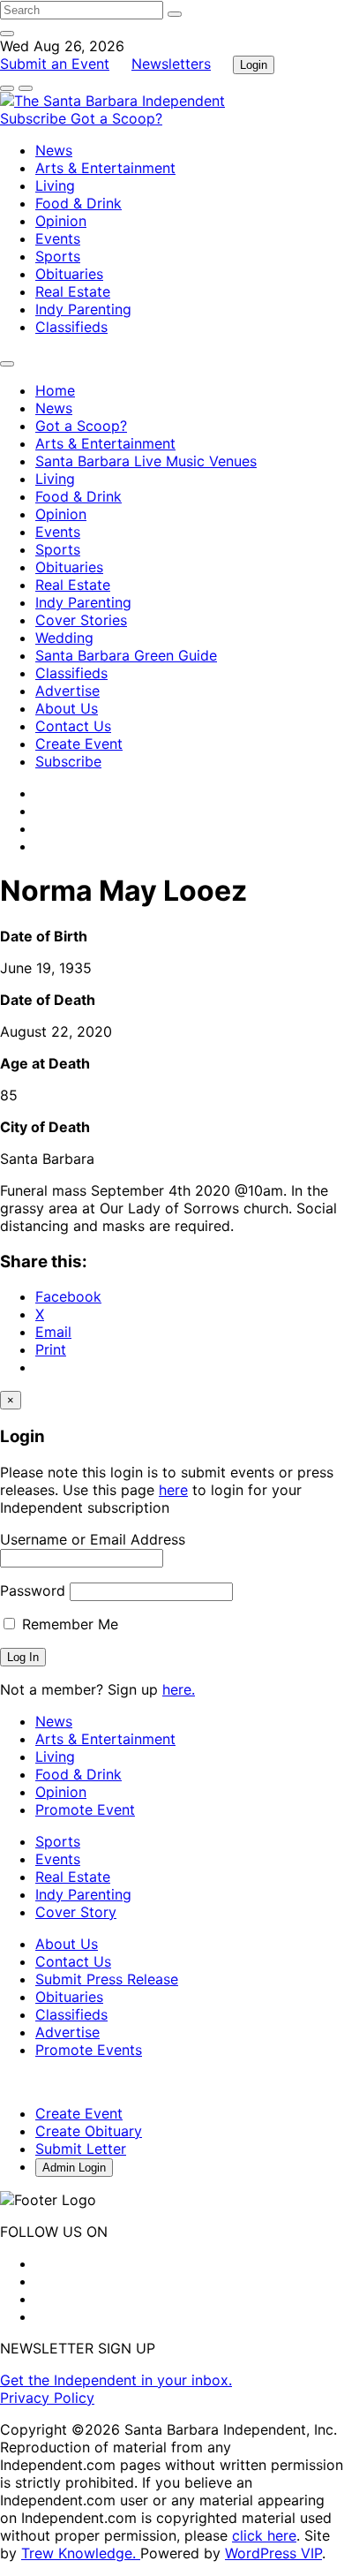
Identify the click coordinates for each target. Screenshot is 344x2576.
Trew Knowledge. (80, 2553)
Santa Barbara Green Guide (126, 655)
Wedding (64, 637)
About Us (66, 708)
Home (55, 390)
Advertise (67, 690)
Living (55, 185)
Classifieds (71, 327)
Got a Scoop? (116, 118)
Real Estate (72, 291)
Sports (57, 256)
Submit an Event (54, 63)
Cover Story (75, 1912)
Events (57, 238)
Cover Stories (81, 620)
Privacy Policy (47, 2397)
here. (178, 1689)
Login (253, 65)
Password (32, 1590)
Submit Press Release (106, 1979)
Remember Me (68, 1624)
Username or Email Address (92, 1539)
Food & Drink (78, 203)
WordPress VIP (273, 2553)
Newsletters (171, 63)
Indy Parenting (83, 309)
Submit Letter (80, 2148)
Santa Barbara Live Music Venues (146, 461)
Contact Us (73, 726)
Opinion (60, 221)
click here (264, 2535)
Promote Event (85, 1809)
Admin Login (74, 2167)
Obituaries (69, 274)
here (173, 1490)
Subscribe (35, 118)
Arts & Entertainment (105, 168)
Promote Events (88, 2050)
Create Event (79, 743)
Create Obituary (88, 2131)
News (53, 150)
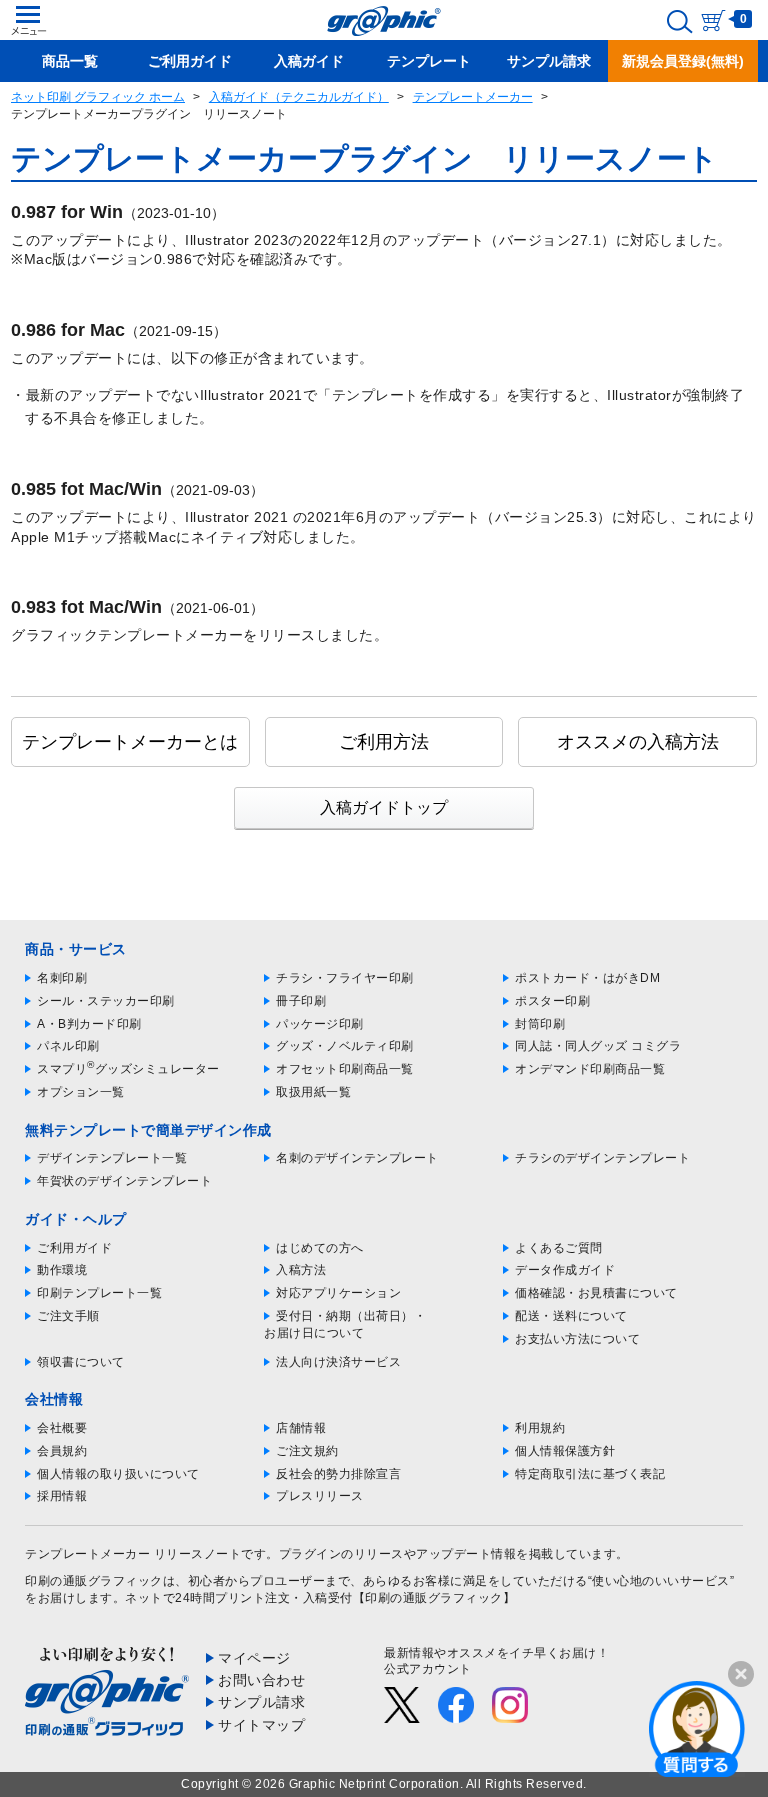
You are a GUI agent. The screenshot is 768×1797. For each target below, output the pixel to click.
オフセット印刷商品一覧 (345, 1069)
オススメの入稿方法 (638, 742)
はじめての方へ (320, 1248)
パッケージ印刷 (320, 1024)
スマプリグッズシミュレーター (128, 1069)
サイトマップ (261, 1725)
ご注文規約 (307, 1451)
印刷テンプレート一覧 (99, 1293)
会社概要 (62, 1428)
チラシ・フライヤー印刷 (345, 978)
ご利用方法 (384, 742)
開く (697, 1728)
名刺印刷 (62, 978)
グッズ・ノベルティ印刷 (345, 1046)
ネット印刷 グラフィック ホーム (98, 97)
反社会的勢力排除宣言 (338, 1474)
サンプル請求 (261, 1702)
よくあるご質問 (559, 1248)
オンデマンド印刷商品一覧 (590, 1069)
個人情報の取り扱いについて (118, 1474)
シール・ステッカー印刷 (106, 1001)
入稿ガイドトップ (384, 807)
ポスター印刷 (552, 1001)
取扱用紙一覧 (313, 1092)
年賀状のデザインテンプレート (124, 1181)
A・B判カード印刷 (89, 1024)
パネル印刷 (68, 1046)
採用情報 (62, 1496)
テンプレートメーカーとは (130, 742)
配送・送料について (571, 1316)
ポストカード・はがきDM (587, 978)
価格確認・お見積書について (596, 1293)
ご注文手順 (68, 1316)
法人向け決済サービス (338, 1362)
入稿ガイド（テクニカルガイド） (299, 97)
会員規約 (62, 1451)
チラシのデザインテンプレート (602, 1158)
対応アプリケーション (338, 1293)
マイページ (254, 1658)
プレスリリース (320, 1496)
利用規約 (540, 1428)
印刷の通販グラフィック (94, 1581)
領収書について (81, 1362)
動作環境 (62, 1270)
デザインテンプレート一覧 (112, 1158)
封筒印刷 (540, 1024)
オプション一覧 (81, 1092)
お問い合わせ (261, 1680)
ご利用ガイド (74, 1248)
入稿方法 (301, 1270)
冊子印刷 (301, 1001)
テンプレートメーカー (473, 97)
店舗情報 (301, 1428)
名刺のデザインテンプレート (357, 1158)
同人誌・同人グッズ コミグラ (598, 1046)
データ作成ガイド (565, 1270)
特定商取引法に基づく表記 (590, 1474)
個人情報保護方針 (565, 1451)
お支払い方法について (577, 1339)
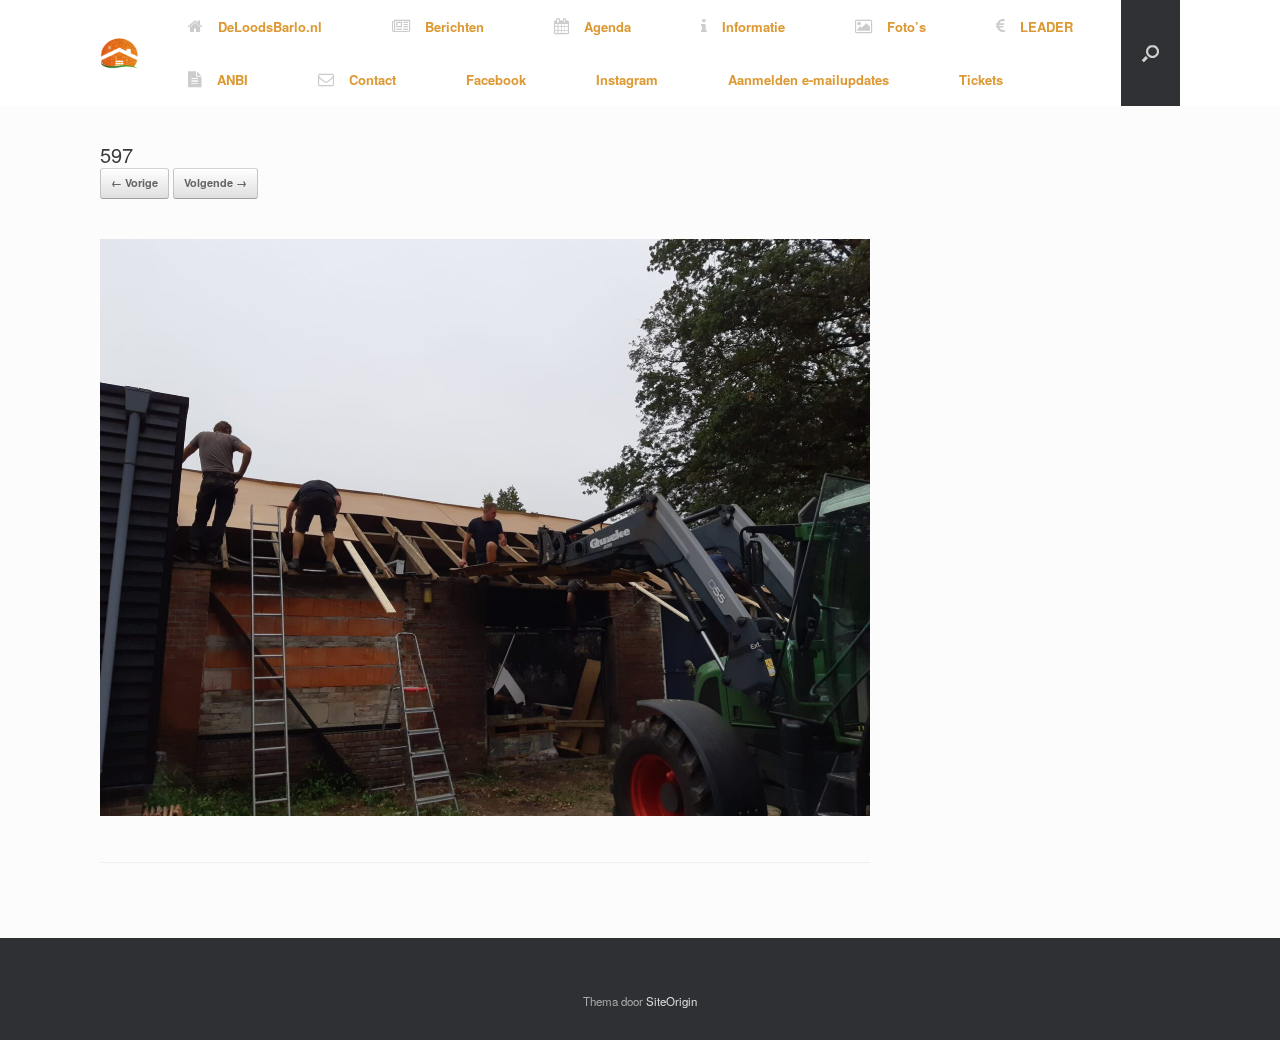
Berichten (454, 26)
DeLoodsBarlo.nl (270, 26)
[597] (485, 810)
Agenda (607, 26)
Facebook (496, 79)
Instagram (627, 79)
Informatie (753, 26)
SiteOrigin (671, 1001)
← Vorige (134, 182)
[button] (1150, 53)
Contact (372, 79)
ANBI (232, 79)
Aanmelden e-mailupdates (808, 79)
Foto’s (906, 26)
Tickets (981, 79)
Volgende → (215, 182)
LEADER (1046, 26)
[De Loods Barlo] (119, 53)
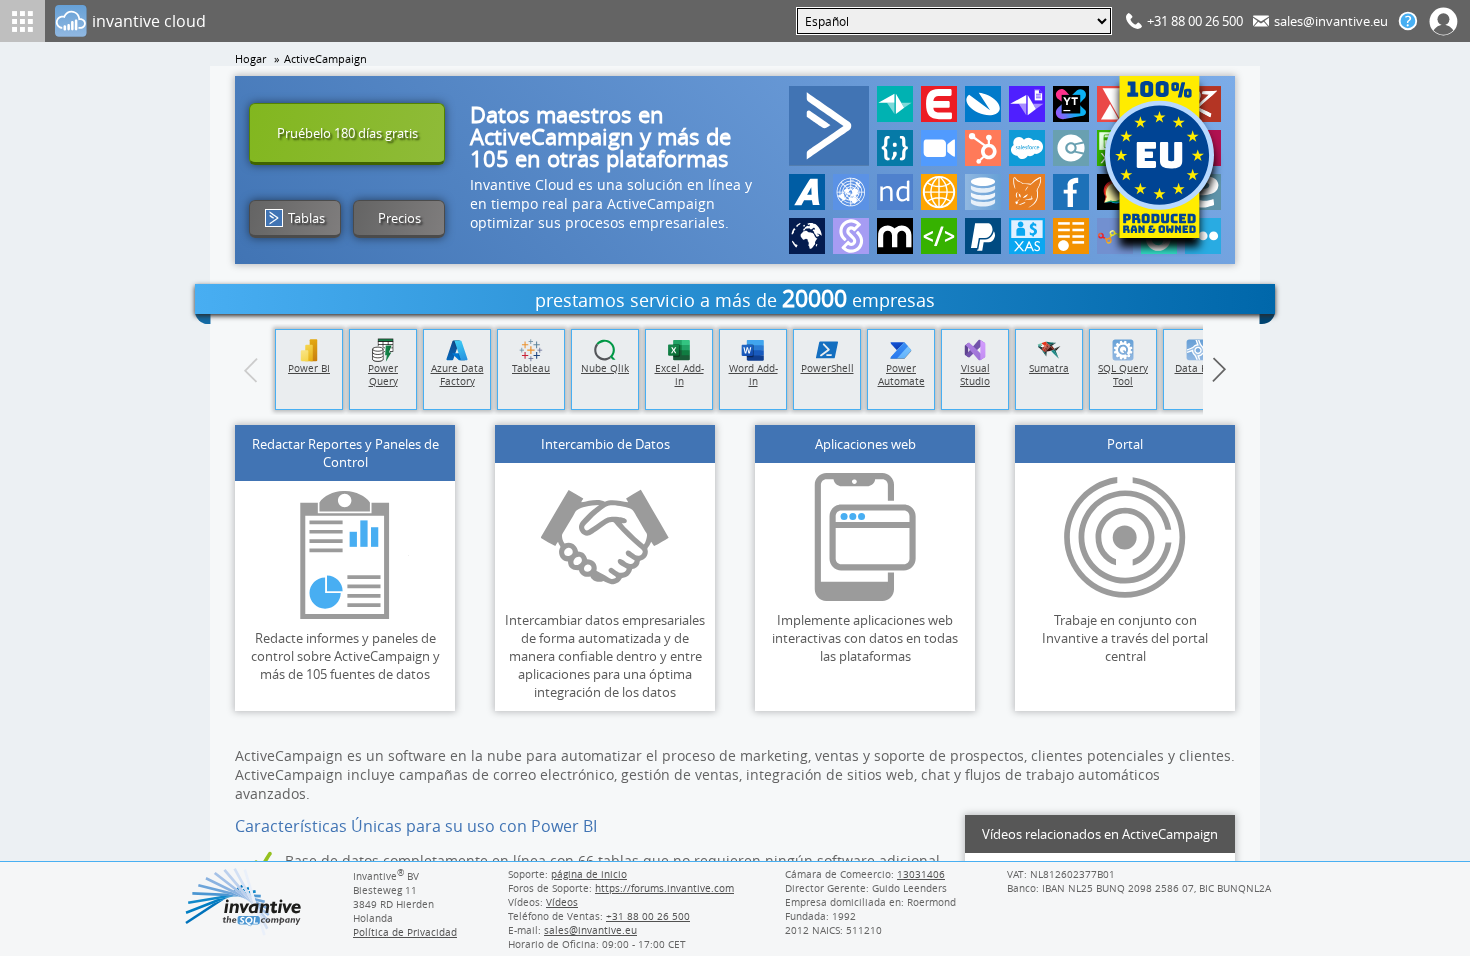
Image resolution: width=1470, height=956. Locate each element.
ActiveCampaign (325, 59)
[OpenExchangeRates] (807, 236)
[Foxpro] (1027, 192)
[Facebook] (1071, 192)
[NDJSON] (895, 192)
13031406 (921, 874)
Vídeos (562, 902)
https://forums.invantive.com (664, 888)
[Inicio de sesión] (1444, 21)
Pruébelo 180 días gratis (347, 133)
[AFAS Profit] (807, 192)
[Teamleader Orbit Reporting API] (1027, 104)
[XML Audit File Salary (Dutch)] (1027, 236)
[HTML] (939, 192)
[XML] (939, 236)
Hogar (250, 59)
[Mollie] (895, 236)
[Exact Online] (939, 104)
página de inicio (589, 874)
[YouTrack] (1071, 104)
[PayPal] (983, 236)
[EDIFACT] (851, 192)
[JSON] (895, 148)
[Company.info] (1071, 148)
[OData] (1071, 236)
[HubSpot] (983, 148)
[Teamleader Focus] (895, 104)
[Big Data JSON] (983, 192)
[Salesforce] (1027, 148)
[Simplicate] (851, 236)
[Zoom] (939, 148)
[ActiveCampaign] (829, 126)
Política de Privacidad (405, 932)
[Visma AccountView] (983, 104)
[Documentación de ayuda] (1408, 21)
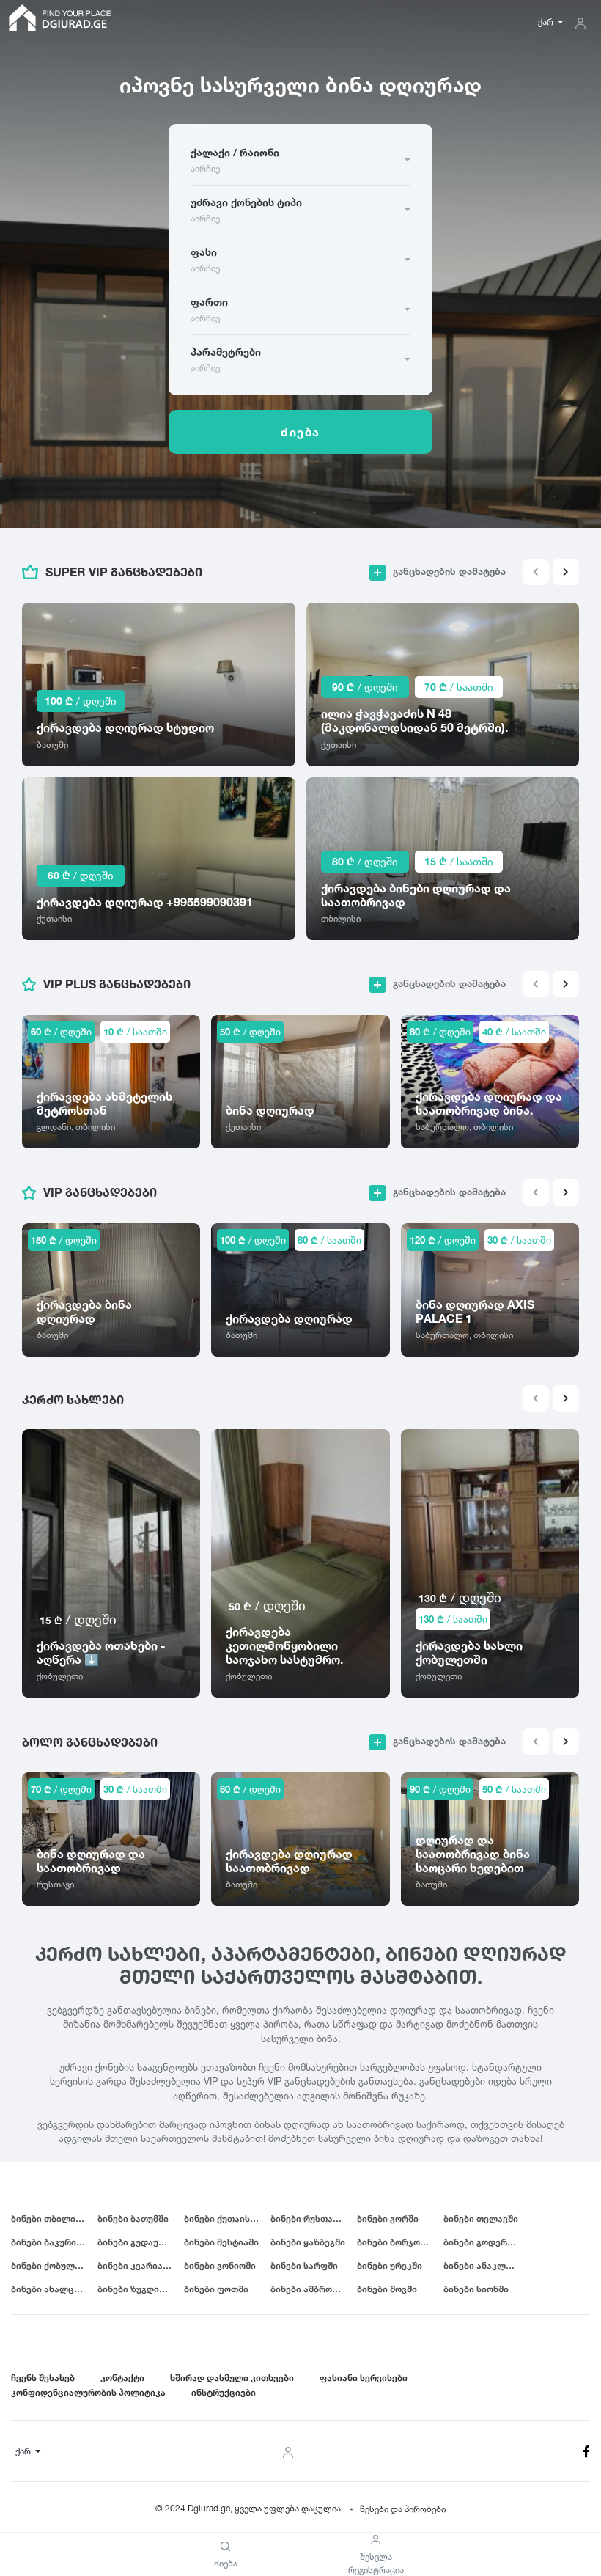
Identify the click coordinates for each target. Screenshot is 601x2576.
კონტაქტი (122, 2377)
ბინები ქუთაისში (222, 2218)
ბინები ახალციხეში (54, 2288)
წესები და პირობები (403, 2508)
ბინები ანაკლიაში (484, 2265)
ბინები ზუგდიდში (137, 2288)
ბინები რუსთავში (309, 2218)
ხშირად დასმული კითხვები (232, 2377)
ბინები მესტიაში (221, 2241)
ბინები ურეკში (389, 2265)
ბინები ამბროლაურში (313, 2288)
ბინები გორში (388, 2218)
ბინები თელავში (480, 2218)
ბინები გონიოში (220, 2265)
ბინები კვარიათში (138, 2265)
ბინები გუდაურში (136, 2241)
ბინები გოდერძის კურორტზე (486, 2241)
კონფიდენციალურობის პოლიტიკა (88, 2392)
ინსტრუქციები (223, 2392)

# PROBLEM TO WORK ON
In the listing above, find the line containing "[Visma AccountView] (983, 104)" and the line containing "ბინები ურეკში (389, 2265)"; print those lines and every line between them exactly, leaving out pictures.

# TASK RESULT
[Visma AccountView] (983, 104)
[Documentación de ayuda] (1408, 21)
Identify the click coordinates for each target. Screenshot is 601x2576.
კონტაქტი (122, 2377)
ბინები ქუთაისში (222, 2218)
ბინები ახალციხეში (54, 2288)
წესები და პირობები (403, 2508)
ბინები ანაკლიაში (484, 2265)
ბინები ზუგდიდში (137, 2288)
ბინები რუსთავში (309, 2218)
ხშირად დასმული კითხვები (232, 2377)
ბინები მესტიაში (221, 2241)
ბინები ურეკში (389, 2265)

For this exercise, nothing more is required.